[Stored data]

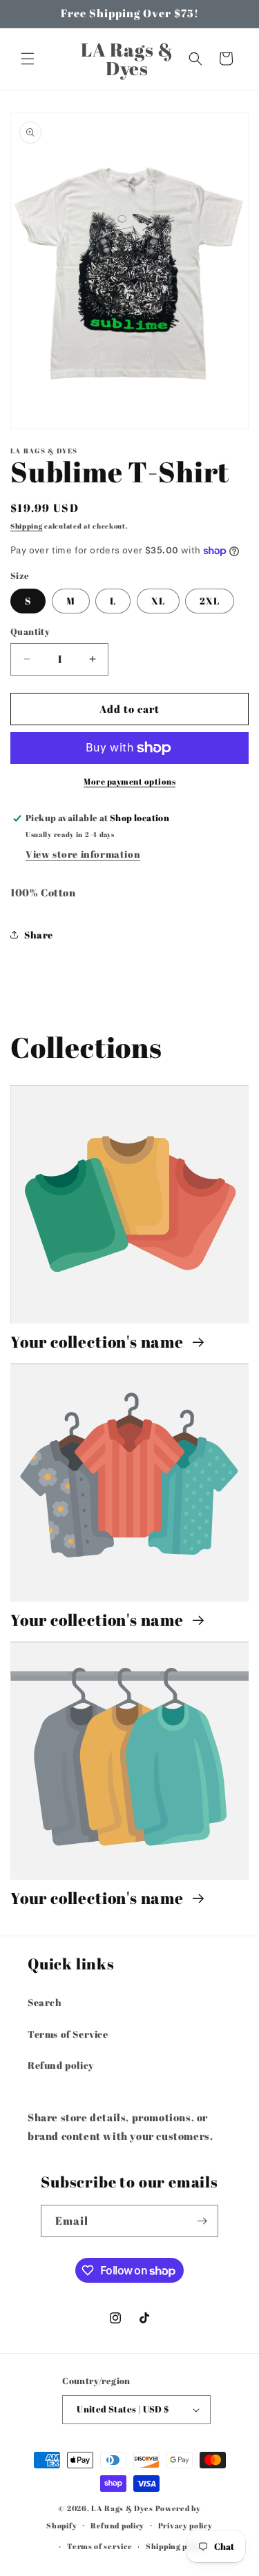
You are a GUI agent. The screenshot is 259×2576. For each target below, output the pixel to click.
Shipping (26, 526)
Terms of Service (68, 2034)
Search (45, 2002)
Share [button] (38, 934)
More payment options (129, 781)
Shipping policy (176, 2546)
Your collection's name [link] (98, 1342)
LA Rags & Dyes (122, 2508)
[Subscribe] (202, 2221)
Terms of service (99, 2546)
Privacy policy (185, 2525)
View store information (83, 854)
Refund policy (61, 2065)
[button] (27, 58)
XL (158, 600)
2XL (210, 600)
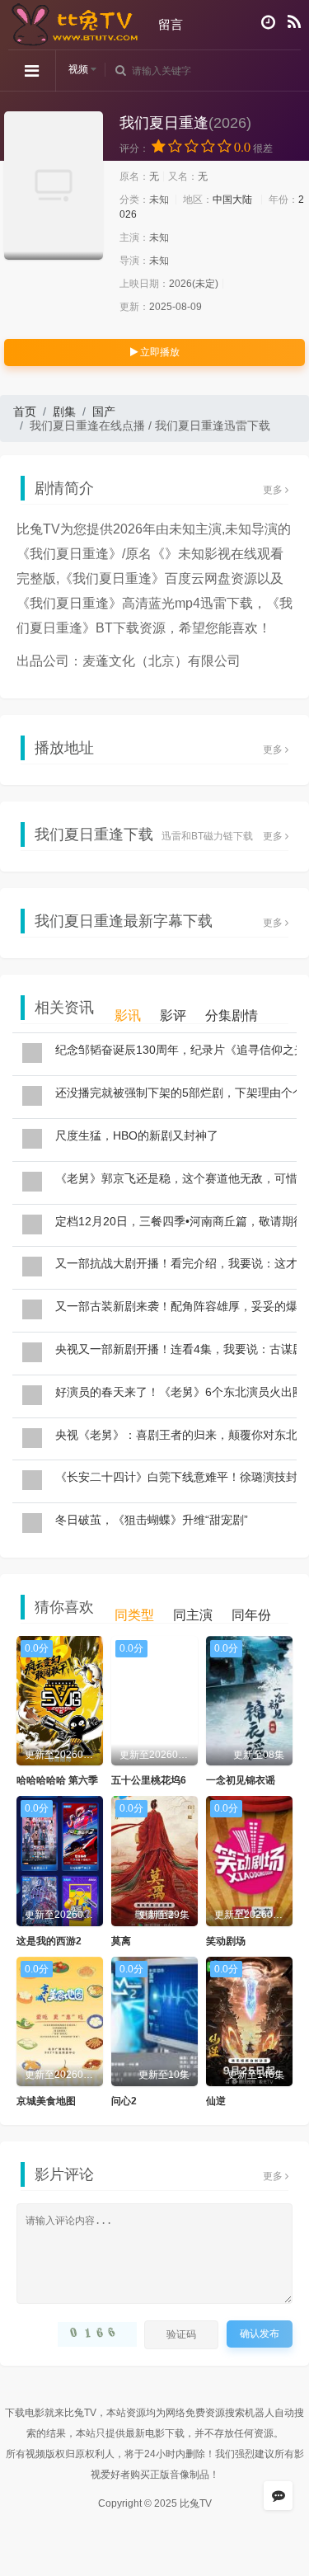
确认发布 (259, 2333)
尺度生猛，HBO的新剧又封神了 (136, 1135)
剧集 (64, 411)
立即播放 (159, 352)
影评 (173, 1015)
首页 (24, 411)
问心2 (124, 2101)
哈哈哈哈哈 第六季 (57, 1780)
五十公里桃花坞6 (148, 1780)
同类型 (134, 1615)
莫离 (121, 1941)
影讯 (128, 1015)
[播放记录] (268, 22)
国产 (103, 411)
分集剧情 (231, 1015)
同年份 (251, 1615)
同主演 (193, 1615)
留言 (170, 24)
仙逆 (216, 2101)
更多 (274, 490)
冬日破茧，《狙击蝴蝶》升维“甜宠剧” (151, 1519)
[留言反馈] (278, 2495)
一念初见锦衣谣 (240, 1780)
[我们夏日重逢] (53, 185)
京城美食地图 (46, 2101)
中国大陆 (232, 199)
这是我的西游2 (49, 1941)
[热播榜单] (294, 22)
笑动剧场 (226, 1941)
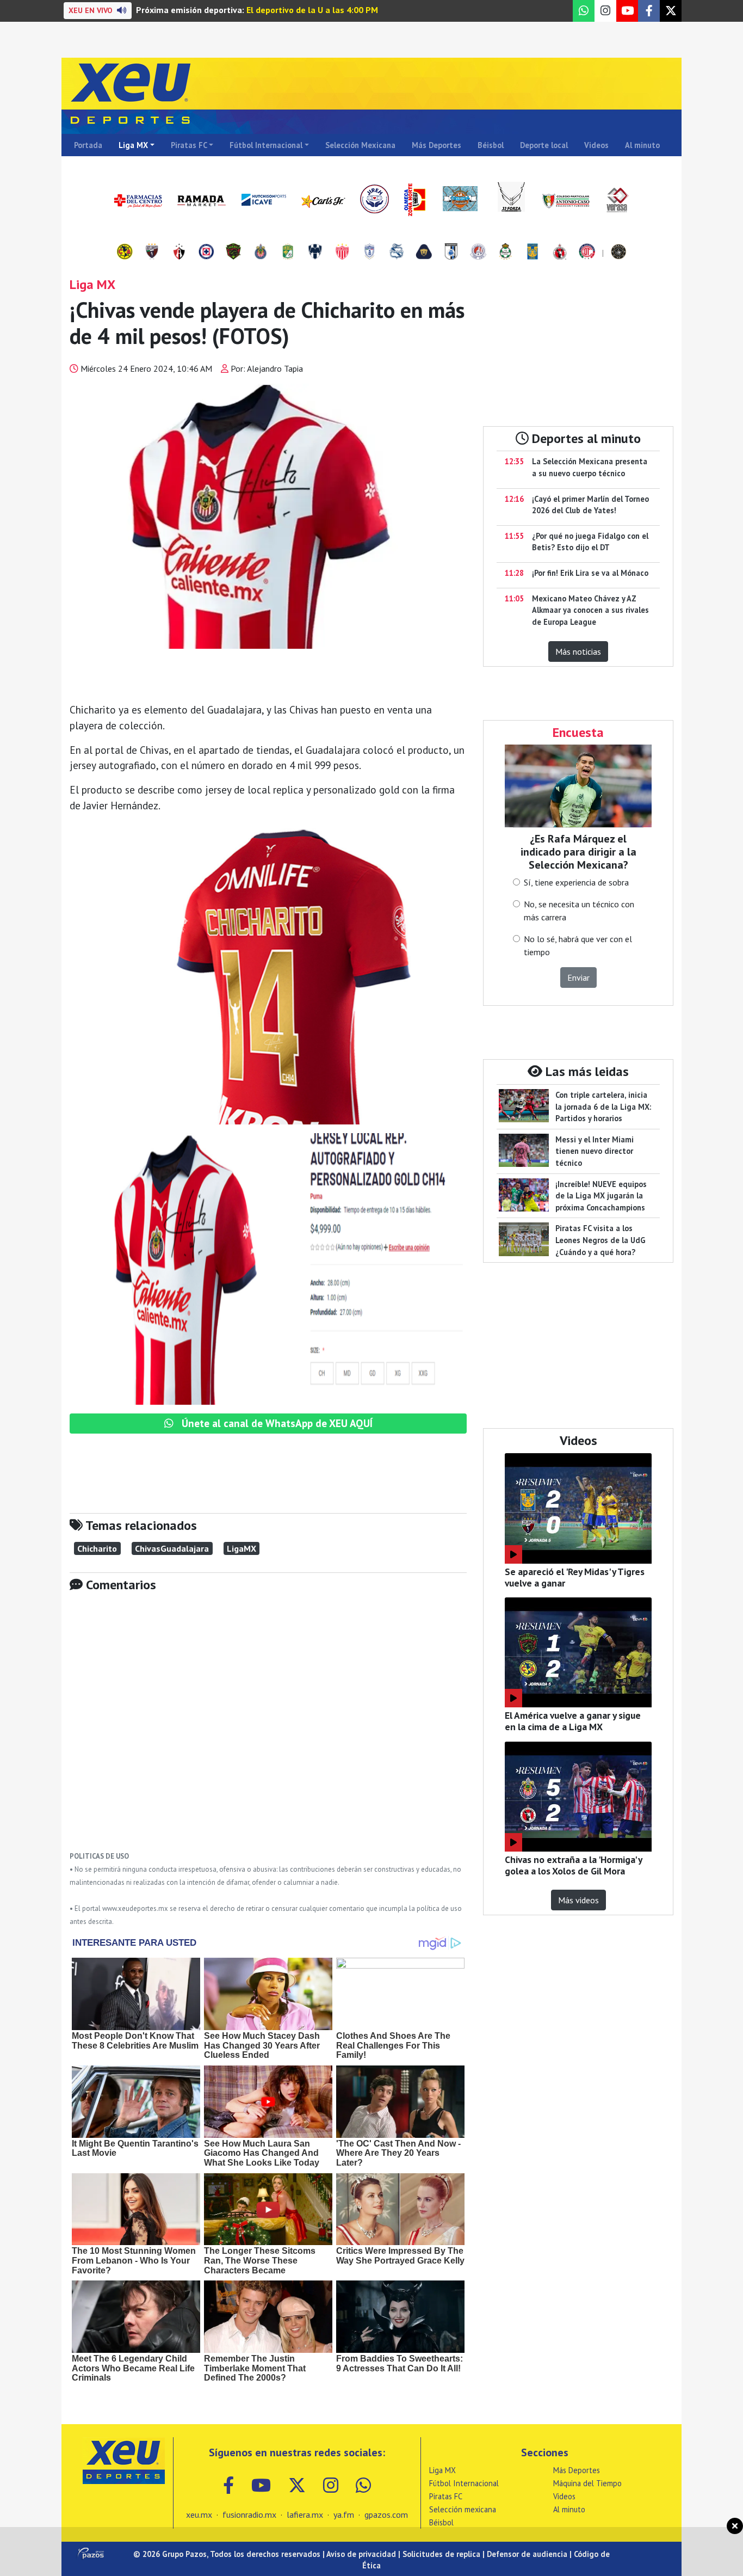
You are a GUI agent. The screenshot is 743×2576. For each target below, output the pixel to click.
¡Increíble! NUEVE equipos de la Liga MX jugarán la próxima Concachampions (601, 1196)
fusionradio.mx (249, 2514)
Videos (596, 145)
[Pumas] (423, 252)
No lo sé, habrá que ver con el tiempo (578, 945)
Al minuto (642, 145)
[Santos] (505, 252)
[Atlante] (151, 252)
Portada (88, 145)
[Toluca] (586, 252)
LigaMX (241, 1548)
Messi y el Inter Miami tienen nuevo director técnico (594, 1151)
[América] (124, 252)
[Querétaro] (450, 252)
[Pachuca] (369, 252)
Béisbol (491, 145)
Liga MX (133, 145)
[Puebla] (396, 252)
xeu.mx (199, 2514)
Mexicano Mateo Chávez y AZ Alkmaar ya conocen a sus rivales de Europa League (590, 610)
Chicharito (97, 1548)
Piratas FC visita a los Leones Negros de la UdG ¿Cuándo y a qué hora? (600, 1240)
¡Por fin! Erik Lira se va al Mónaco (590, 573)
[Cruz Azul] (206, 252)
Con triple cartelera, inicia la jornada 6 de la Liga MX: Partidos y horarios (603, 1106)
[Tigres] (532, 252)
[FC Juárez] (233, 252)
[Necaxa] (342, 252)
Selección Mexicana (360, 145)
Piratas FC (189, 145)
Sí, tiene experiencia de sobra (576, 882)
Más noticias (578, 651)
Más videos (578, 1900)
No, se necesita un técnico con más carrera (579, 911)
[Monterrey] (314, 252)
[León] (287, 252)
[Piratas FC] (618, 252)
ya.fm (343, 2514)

[/Stored data]
[Stored data]

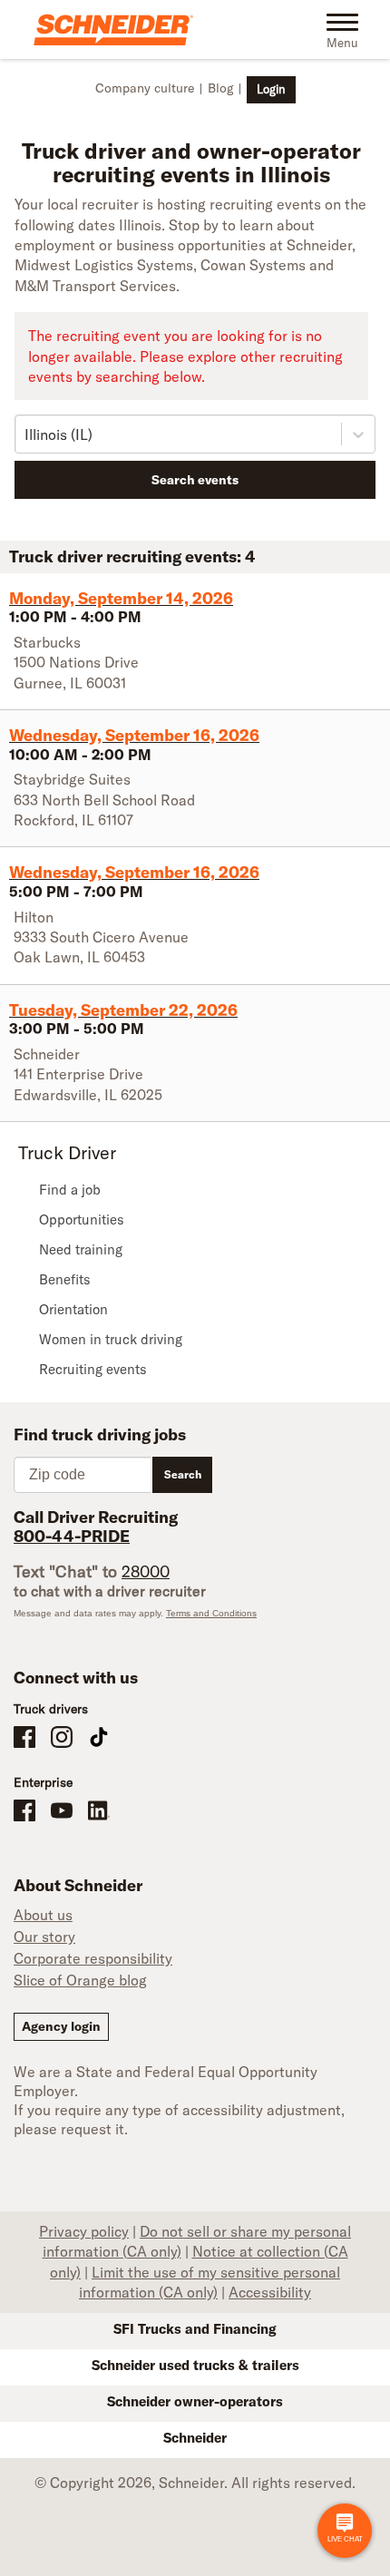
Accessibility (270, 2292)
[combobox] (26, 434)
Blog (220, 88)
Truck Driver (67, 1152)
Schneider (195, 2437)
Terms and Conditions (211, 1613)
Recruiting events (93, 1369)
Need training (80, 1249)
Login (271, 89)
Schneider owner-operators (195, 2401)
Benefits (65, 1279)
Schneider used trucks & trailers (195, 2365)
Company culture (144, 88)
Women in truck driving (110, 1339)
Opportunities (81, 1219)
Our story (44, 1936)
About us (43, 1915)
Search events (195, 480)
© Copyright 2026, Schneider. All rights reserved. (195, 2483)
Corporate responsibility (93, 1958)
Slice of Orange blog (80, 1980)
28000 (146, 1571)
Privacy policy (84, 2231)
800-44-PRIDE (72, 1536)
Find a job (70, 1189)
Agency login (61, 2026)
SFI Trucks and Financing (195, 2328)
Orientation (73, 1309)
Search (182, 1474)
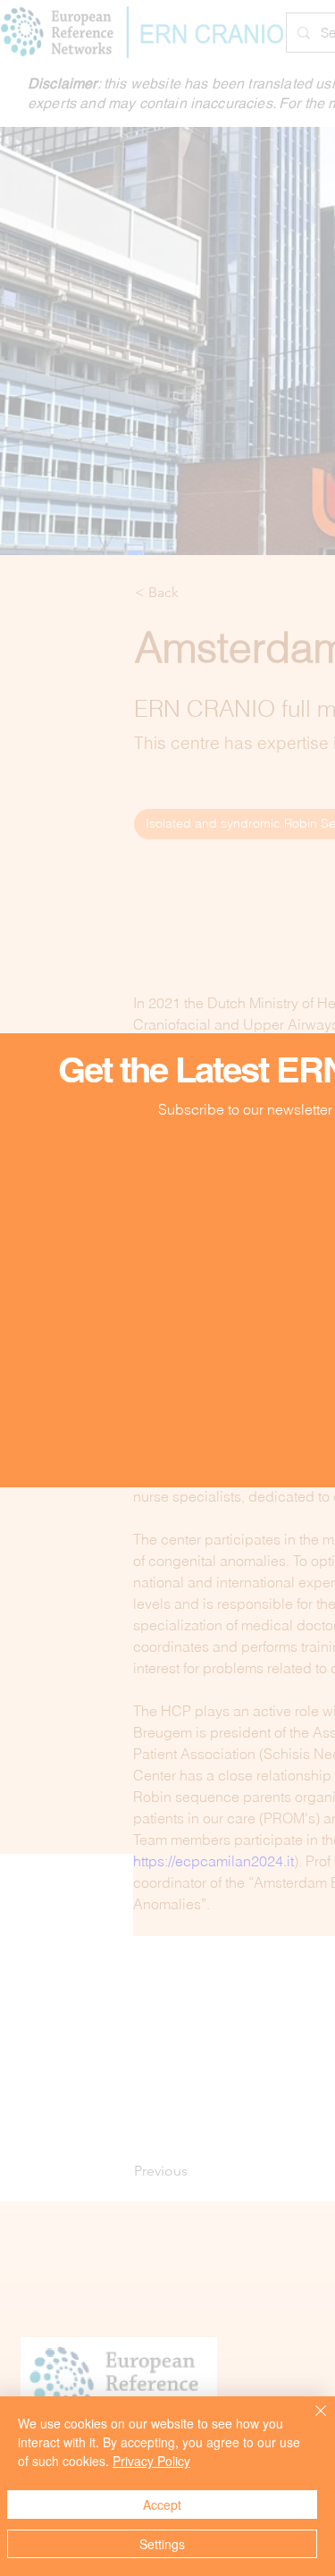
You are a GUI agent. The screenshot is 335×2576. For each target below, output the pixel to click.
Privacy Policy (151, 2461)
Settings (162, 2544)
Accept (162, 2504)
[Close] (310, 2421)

[/Stored data]

Problem to work on:
Keep both end lines and retype everything in the records above from the line containing "[Necaxa] (342, 252)" through the line containing "ya.fm (343, 2514)", exactly, with nothing else.

Solution to the problem:
[Necaxa] (342, 252)
Selección Mexicana (360, 145)
Piratas FC (189, 145)
Sí, tiene experiencia de sobra (576, 882)
Más noticias (578, 651)
Más videos (578, 1900)
No, se necesita un técnico con más carrera (579, 911)
[Monterrey] (314, 252)
[León] (287, 252)
[Piratas FC] (618, 252)
ya.fm (343, 2514)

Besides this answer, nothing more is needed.